そんな記憶の断片を重ね合わせながら甲子園から送られてくる入場行進の様子を見ていたわけだが、何校かの生徒たちが手を高く大きく振り上げ、足も大きく膝の高さまで上げながらぎこちなく行進する姿を見ていて、どどこかで見たようなキナ臭さを持った集団の歩き方に似てるんじゃないかと思うのは気の廻しすぎかもしれない。
しかし、自然体で行進する方がよっぽどスマートだと思うし、全国制覇するような学校にあんな不自然な行進をする学校はないんじゃないかと思うのだ。
かくしてボクの入場行進体験は、閑古鳥のなくスタンドの前を白けた思いで歩いただけの記憶しかないが、ぎっしり埋まったスタンドの前を何かやたらと誇らしげに行進する姿を見るにつけ、おめでとうよ、という気持ちの片隅で抵抗感の方が大きく感じられるのは、多分ひがみの類だろう。

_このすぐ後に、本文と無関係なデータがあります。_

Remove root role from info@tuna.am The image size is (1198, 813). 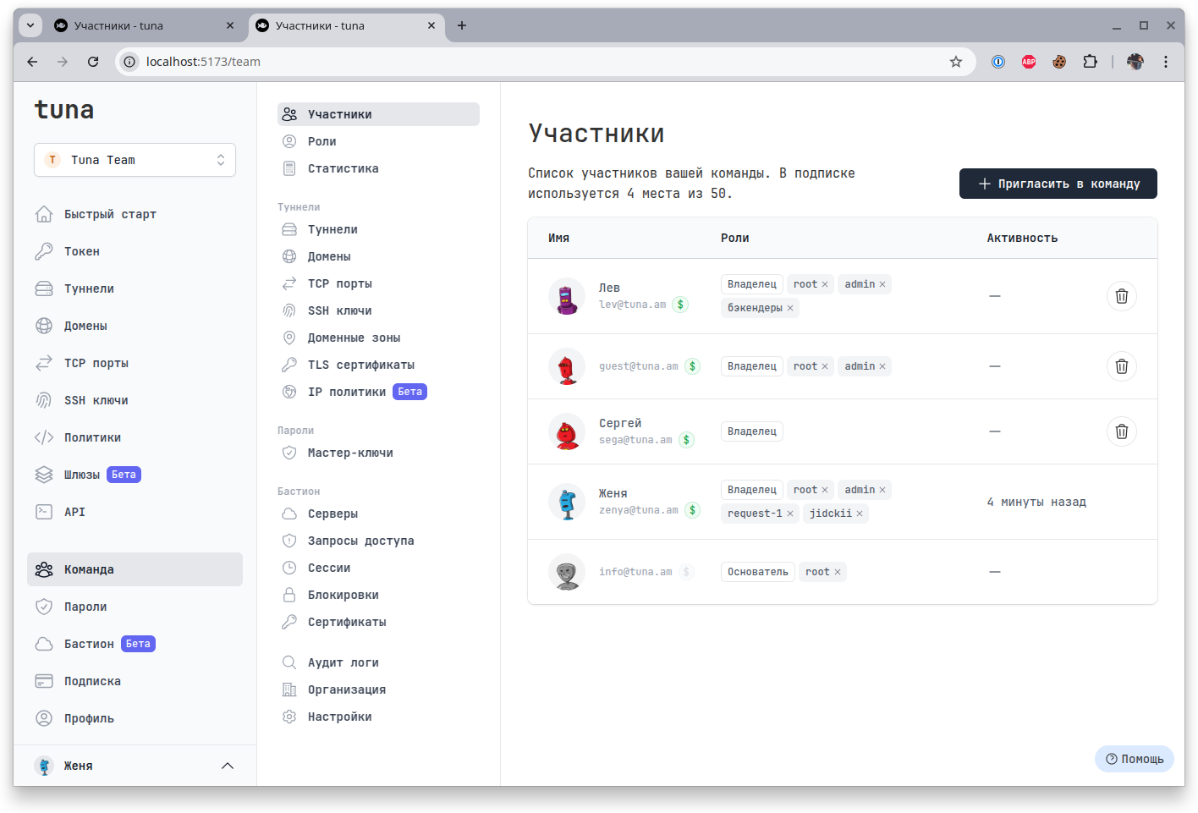pos(838,572)
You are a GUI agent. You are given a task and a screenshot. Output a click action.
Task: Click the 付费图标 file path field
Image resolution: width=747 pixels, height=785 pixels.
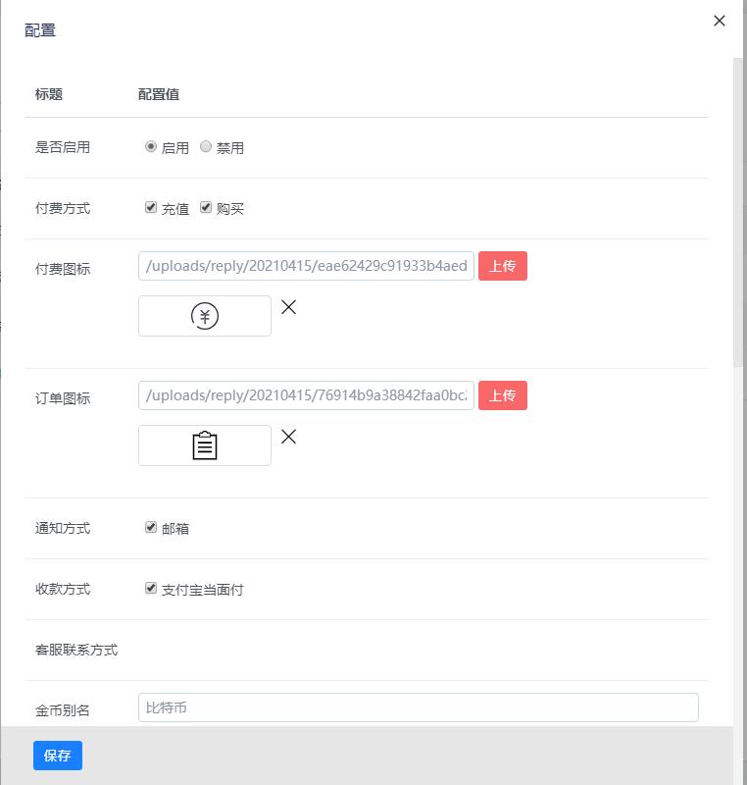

猛練習の果てに勝ち取った堂々たる成果なのだから「立派」の一語に尽きるのだが、そういう努力にはるか及ばなかった身には、連中の態度表情にあふれる自信と誇らしさはまぶしすぎる。
だからか、あのボクと同じ年に生まれた夏の高校野球のテーマ曲である「栄冠は君に輝く」の曲が流れてくると胸が苦しくなってしまってしょうがないのだ。
♪ 雲は湧き 光あふれて
天高く 純白の玉
今日ぞ飛ぶ
若人よいざ
まなじりは歓呼に応え
いさぎよし
ほほえむ希望
ああ 栄冠は君に輝く
ボクらには栄冠は輝かなかったけれども、ボクの目にも白い雲がもくもくと沸き起こり、真夏の光がボクたちにもたっぷり降り注いでいたことは体中で感じていた。
だから、この曲は好きだし、この曲を聞いていると今でもジィ~ンとしてしまうのだ。
テレビで眺めていたのは現役高校生諸君の行進ではなくて、半世紀も前の忘却の彼方の自分自身の姿だったとすれば、とんだセンチメンタルジジイである。